BBK: What do you think of this new idea for the fifth Trek series? Assuming there were more Kirk-friendly people running the franchise, couldn't it be used as a vehicle for bringing back Kirk?


Altman: I think this idea is AWFUL. AWFUL. I think I mentioned in my last interview that I think the problems are prequels are a dodgy proposition to begin with, and the idea of co-opting the original Trek mythology in the service of the new series is a mistake. Trek is about boldly going, not revisiting the past. There are some people who seem to think that this new TV show will somehow return to the roots of the original series and feature Captain April. I think that's naive. The fact is that the people running Trek today don't have any respect for the original or its philosophical underpinnings, so why would they care about being true to that mythology? It's going to be that "First Contact" history of the Federation; you know, the past that said Zefram Cochrane was a drunk, a loon who stumbled onto warp drive. I don't care about that kind of storytelling. I don't care about a prequel series that doesn't have the mis en scene of the original, production design redolent of "The Cage", etc., and above all, doesn't respect the established continuity of the original Trek series. I think this should be sacrosanct and is the territory created by Roddenberry and [Gene] Coon. If you're going to revisit it, it should be by people who respect and understand what this is about. I'm all in favor of the new Trek team creating NEW Trek. Whether that's in the 24th century or the 25th or the 29th, go ahead. This is your franchise now. But please, leave what we care about alone. To try and tell us that this is what led up to the original Star Trek is unacceptable from people who have no respect for what that series was about and what it means to the people who care about it. [Rick] Berman and company did a great job with The Next Generation. Why they're so afraid of plumbing that territory; the idea of a new Enterprise, mystifies me. They keep saying they want to take the franchise in a new direction.

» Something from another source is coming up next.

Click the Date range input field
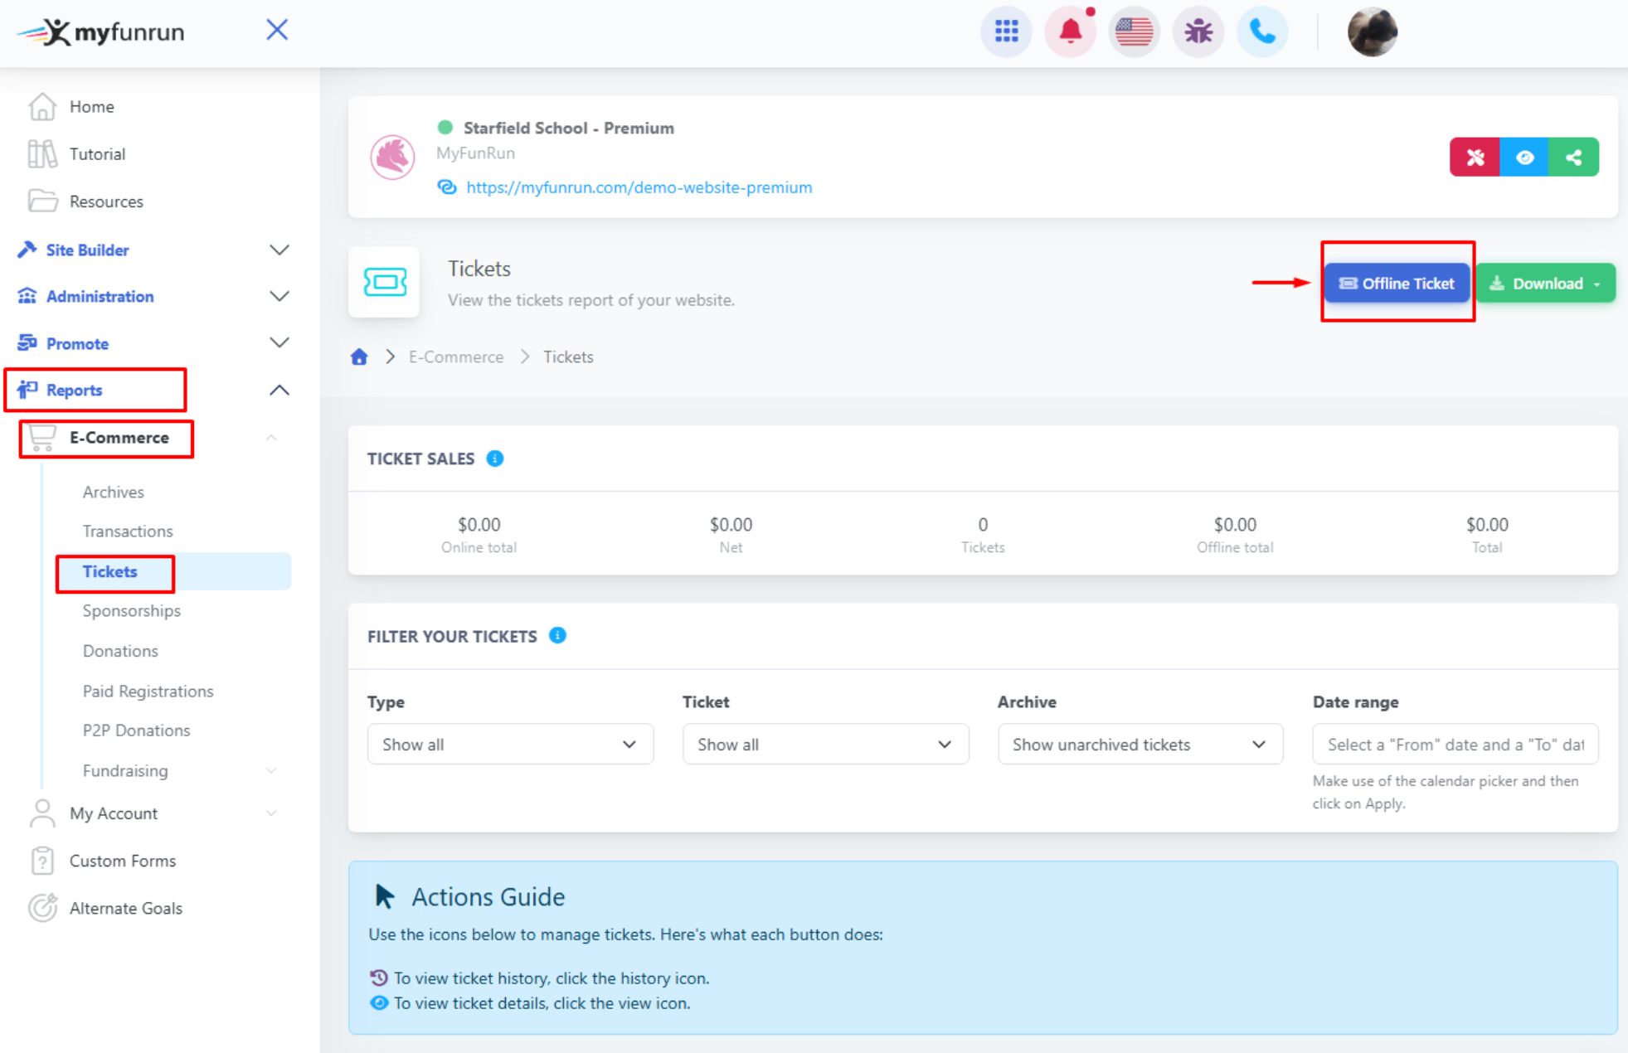The height and width of the screenshot is (1053, 1628). click(1455, 745)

Well, I think the farther we get away from what worked in Trek, the less interested people seem to be. My feeling is that they should get Trek on track or bury it at this point. Meanwhile, let's get someone else in there to do something with Shatner for a UPN miniseries or a lower-budgeted feature film. Hell, I've always loved Rob Burnett's idea about doing a low budget, R-rated Deep Space Nine film, down and dirty. But to quote Billy Joel, that's just a fantasy, not a real thing.

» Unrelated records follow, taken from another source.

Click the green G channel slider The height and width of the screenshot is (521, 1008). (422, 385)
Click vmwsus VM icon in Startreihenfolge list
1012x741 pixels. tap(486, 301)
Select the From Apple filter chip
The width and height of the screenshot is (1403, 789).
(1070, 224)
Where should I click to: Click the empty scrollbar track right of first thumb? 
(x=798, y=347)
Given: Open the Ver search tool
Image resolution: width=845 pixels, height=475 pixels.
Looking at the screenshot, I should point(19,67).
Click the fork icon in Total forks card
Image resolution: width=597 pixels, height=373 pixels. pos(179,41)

BBK: Recently, Brannon Braga acknowledged the Bring Back Kirk campaign when he cited some of his excuses for not listening to the fans over various issues like Excelsior. Is that a sign that Paramount is noticing the campaign? If not, what more can be done? Do you have any suggestions for the future?

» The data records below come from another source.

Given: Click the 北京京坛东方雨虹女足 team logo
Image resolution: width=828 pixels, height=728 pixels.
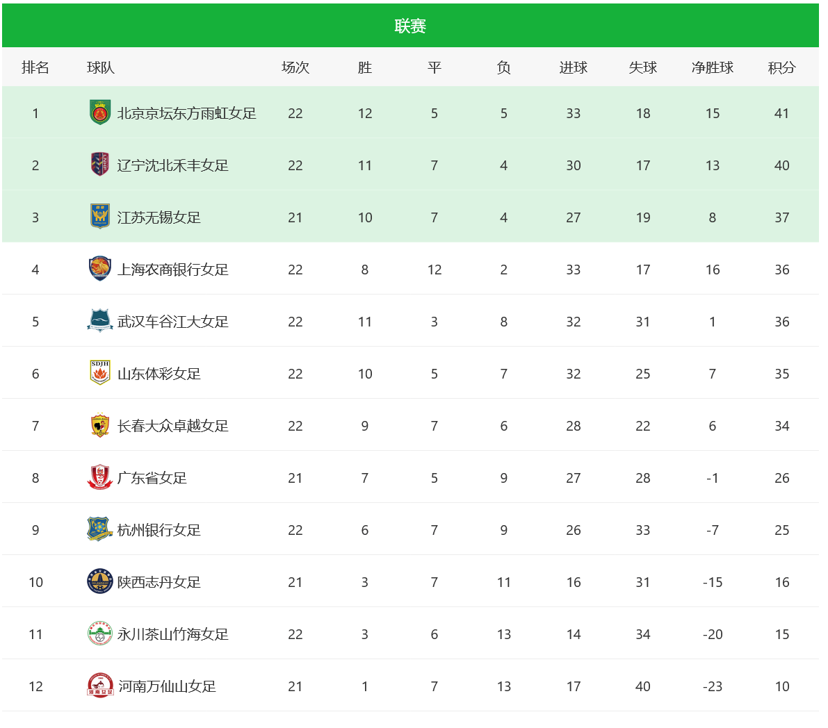Looking at the screenshot, I should 100,113.
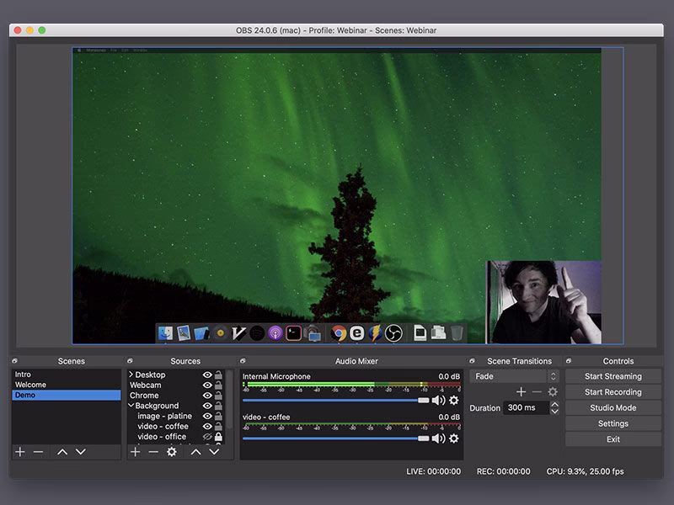Select the Welcome scene

click(31, 385)
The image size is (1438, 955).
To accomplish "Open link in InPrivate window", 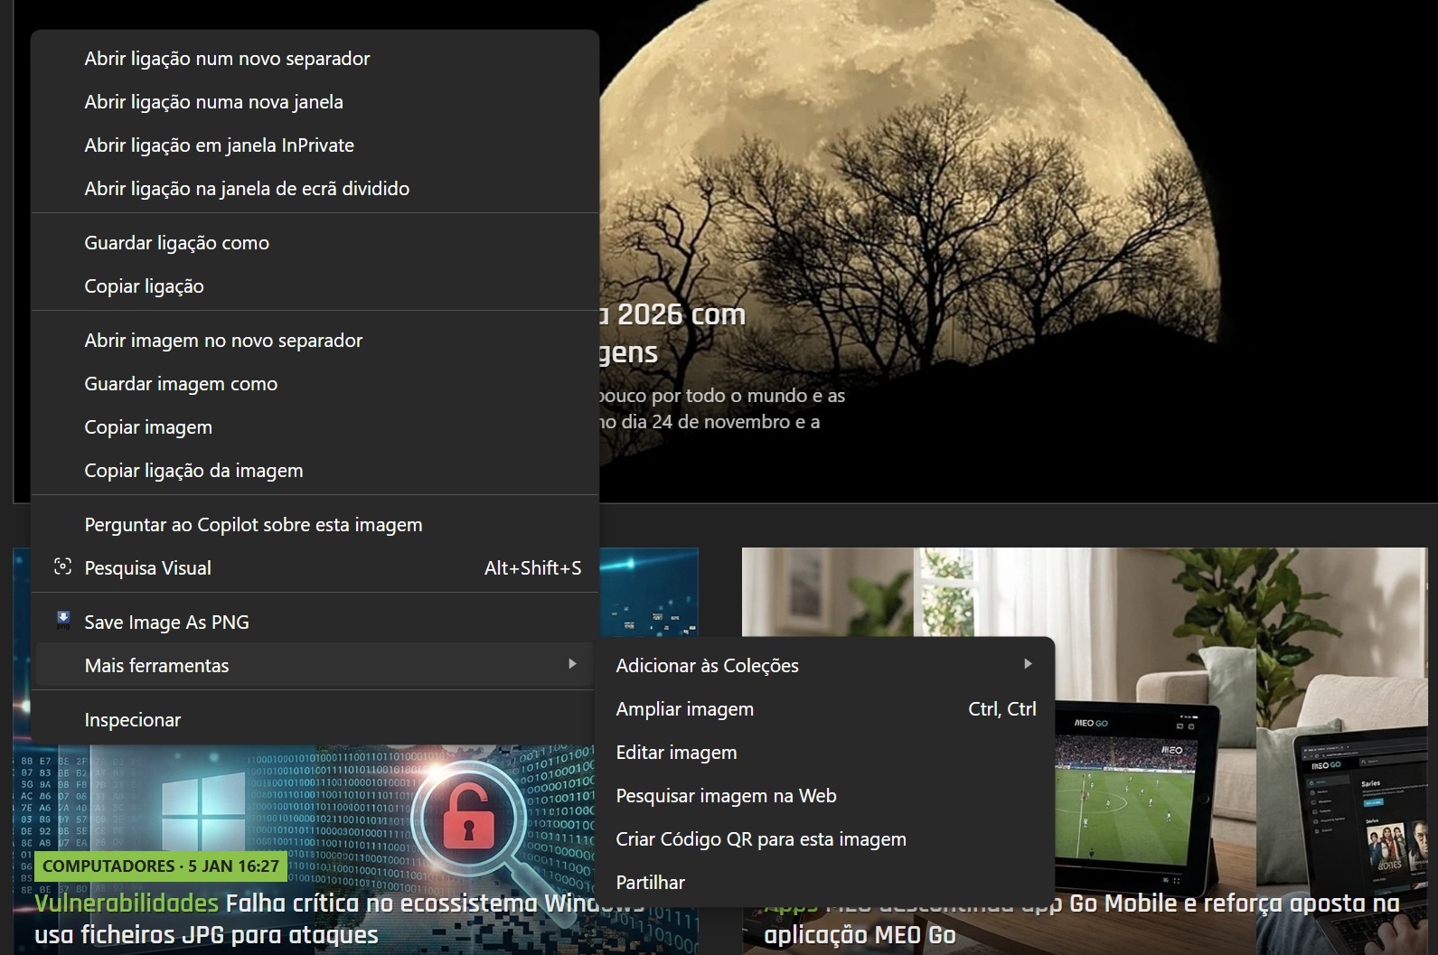I will pyautogui.click(x=219, y=145).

Altman: No. It's a sign that it's being lumped in with all the other campaigns which, like the Bring Back Vedek Bareil, Bring Back Sulu, Bring Back Marina's cleavage, Bring Back Colonel Green or whatever. Paramount's not noticing the campaign. Some of the people involved with Trek do monitor what the fans are saying and they know about these campaigns, but they're going to follow their own muse. I think they've always felt that the fans comprise a very small part of the overall audience for Trek, so they've never really concerned themselves with what the fans thought. I really think concern for the fans sort of died with Gene. Whether that's a good or bad thing, I'm not sure. You can't be beholden to your core audience, but you should respect them and listen to what they say. It's a double edged sword.


It was a pleasure speaking with you and I wish you the best with the BBK campaign. I certainly would be happy if you succeeded. Seeing Bill suit up as Kirk one more time in a kick-ass Trek movie would be fantastic. Let's face it, it's almost 20 years since The Wrath Of Khan, and it's about time someone made another really good Trek film. I'll certainly be one of the first in line to see it.